**What you have to do**
Please count how many of the lines below contain the string "Desktop" with matching case, and reply with only the number.

**Extracted data**

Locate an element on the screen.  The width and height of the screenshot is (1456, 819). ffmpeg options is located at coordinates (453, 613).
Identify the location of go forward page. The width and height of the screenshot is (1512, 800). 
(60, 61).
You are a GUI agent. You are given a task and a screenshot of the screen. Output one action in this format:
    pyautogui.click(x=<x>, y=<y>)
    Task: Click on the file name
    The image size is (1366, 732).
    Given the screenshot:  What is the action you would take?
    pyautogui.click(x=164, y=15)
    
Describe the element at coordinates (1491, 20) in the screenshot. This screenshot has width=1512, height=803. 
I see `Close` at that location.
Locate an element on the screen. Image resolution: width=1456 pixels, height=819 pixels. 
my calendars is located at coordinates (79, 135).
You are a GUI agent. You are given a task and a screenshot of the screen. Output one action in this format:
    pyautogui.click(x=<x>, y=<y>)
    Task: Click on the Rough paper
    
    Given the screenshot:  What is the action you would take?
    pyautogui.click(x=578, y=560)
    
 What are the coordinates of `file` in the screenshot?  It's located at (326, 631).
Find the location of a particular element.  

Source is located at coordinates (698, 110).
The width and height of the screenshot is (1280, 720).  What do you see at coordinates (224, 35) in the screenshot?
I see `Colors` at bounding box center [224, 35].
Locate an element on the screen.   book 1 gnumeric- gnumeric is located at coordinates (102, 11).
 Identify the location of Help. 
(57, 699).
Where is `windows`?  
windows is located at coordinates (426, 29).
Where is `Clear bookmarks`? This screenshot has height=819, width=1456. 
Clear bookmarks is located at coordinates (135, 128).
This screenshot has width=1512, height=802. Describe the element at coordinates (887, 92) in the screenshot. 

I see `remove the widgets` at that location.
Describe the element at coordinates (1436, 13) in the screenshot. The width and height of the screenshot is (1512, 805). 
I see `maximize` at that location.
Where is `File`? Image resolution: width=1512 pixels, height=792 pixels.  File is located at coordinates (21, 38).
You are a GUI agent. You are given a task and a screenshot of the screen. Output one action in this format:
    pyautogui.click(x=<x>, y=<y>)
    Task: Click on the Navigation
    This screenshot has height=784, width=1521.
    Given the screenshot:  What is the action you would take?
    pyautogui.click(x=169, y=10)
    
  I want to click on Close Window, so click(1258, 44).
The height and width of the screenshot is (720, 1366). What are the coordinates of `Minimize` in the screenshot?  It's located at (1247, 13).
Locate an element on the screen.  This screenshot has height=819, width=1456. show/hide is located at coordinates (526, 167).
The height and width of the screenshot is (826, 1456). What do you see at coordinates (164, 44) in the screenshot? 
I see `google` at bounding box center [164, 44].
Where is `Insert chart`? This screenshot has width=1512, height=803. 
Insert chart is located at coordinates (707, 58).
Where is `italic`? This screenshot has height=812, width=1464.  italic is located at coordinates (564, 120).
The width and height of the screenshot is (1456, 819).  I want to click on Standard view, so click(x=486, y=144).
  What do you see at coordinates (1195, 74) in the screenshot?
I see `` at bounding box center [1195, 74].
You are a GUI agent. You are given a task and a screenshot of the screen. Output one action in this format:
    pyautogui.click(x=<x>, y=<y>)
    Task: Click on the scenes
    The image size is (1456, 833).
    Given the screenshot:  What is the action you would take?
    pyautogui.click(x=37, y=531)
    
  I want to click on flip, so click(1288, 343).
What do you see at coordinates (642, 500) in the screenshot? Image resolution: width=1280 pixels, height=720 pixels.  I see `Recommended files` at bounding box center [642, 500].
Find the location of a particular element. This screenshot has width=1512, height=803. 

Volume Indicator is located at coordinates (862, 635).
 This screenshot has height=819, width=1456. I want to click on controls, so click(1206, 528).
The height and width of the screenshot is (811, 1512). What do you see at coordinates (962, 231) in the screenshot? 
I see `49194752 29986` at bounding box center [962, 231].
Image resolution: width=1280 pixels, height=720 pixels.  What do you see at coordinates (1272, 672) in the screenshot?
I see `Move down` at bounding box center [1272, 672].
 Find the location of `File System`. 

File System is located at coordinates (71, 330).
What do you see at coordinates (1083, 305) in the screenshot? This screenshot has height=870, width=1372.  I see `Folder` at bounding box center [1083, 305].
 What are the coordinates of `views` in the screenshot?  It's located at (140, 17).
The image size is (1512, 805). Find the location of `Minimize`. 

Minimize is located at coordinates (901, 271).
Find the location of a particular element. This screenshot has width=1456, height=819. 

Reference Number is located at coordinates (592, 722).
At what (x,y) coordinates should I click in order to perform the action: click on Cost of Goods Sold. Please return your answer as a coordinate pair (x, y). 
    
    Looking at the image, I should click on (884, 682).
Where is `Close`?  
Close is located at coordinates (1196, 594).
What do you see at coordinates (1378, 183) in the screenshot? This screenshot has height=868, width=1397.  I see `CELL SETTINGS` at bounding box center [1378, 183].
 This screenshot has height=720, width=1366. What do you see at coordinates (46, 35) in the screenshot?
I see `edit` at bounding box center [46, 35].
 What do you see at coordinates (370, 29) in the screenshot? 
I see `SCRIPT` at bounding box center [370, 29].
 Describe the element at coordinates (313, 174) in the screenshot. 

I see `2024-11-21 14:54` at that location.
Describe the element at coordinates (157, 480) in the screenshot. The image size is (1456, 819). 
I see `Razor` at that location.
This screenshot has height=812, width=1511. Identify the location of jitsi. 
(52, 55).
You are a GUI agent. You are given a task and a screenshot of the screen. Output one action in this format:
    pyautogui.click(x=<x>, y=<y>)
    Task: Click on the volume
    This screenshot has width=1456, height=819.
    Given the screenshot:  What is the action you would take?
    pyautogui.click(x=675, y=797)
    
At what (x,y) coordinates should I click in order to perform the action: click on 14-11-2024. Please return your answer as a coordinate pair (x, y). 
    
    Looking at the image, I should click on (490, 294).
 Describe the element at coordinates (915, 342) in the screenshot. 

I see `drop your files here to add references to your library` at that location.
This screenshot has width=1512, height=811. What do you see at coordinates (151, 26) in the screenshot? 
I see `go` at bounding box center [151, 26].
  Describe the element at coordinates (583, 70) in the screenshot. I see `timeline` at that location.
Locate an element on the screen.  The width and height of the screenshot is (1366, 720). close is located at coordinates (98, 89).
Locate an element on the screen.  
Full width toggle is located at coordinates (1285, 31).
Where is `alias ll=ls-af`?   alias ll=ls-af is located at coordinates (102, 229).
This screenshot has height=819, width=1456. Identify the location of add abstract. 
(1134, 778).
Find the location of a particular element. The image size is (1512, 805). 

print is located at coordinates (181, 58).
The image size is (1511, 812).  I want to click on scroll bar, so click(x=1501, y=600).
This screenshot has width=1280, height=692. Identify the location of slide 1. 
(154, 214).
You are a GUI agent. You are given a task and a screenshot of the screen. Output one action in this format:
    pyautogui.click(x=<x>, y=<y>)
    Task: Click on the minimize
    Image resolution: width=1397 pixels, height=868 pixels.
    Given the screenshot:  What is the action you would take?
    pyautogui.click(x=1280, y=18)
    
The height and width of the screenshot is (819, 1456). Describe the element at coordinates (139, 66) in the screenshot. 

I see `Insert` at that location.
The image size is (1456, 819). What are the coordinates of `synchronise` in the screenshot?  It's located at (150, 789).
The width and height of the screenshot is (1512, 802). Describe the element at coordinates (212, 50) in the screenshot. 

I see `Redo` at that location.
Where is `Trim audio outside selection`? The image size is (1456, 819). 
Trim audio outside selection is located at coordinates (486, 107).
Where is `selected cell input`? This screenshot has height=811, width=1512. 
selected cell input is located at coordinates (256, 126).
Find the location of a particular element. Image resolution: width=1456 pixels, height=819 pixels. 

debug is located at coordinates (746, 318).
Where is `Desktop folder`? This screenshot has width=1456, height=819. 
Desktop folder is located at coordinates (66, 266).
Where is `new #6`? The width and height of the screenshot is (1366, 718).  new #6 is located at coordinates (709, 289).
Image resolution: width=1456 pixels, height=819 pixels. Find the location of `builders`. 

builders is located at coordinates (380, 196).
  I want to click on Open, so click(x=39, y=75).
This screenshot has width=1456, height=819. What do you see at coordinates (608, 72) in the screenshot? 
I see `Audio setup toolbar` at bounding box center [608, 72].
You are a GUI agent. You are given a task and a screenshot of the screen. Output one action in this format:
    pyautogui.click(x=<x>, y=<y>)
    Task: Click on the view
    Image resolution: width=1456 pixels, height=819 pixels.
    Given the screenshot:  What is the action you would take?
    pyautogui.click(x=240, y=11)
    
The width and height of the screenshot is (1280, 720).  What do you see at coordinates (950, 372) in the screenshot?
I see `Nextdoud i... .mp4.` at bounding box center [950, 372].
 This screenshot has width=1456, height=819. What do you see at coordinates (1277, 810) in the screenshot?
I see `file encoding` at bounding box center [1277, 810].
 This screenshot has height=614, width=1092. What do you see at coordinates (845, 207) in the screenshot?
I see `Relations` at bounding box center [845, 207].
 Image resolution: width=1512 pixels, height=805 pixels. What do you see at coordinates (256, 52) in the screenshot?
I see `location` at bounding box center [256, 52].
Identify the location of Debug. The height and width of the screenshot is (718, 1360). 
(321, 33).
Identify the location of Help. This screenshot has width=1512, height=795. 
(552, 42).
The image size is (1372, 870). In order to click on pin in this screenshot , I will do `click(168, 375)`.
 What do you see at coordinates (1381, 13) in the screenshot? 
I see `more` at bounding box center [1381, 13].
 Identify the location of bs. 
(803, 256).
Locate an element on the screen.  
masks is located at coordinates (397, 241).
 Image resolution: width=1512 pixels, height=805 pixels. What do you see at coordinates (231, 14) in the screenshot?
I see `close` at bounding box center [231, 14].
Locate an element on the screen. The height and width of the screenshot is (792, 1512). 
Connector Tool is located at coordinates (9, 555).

**Solved problem**
2